The following day, Saturday afternoon, Congressman Recto’s staff Ken Tolentino advised me that Narding will have to be brought to RMC, yes, the Rizal Medical Center here in Pasig City. RMC is the very same hospital I always go to and passionately promote for being a center of excellence in terms of equipment, services, consultants and management under Dr. Rica Lumague. That was great news but first they had to find a suitable ambulance because all the ambulances of the BATMC were not available or not in service.

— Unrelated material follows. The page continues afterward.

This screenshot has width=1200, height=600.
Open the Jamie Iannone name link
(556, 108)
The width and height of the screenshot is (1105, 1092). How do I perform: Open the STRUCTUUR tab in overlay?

So, after nearly two weeks of not getting the actual medical attention he requires, after spending several bundles of cash, traveling from one hospital to another, to another and to yet another, what I discovered a day later was that Narding needed an ERCP procedure, a combination of Endoscopy and X-ray to treat problems in the bile and pancreatic duct. It was not an MRCP machine we needed but trained physicians in endoscopy that the regional hospital which serves at least five provinces does not have. They need to send an SOS to RMC to send a team every time there are five to 10 patients waiting or refer patients to RMC.
After this I hope to convince Congressman Ralph Recto to push for a bill requiring that all equipment sold to hospitals must include a maintenance contract for the full lifetime of the hospital equipment and ambulances. Maybe he can push for a total overhaul and expansion of BATMC to include fellows for ERCP.
It would also be good to investigate claims that certain hospitals, including provincial hospitals, have a reputation for “biyak ng biyak” or opting for immediate C-section over natural births, hospitals who don’t have doctors on staff or rely on on-call MDs and technicians, resulting in longer hospital stays for patients waiting to be tested or to get results.
Senator Bong Go might also want to upgrade his Malasakit program to include patient rights advocates in all hospitals because many poor people are ignorant and are bullied or ignored. They need knowledgeable people to teach them and also to speak for them.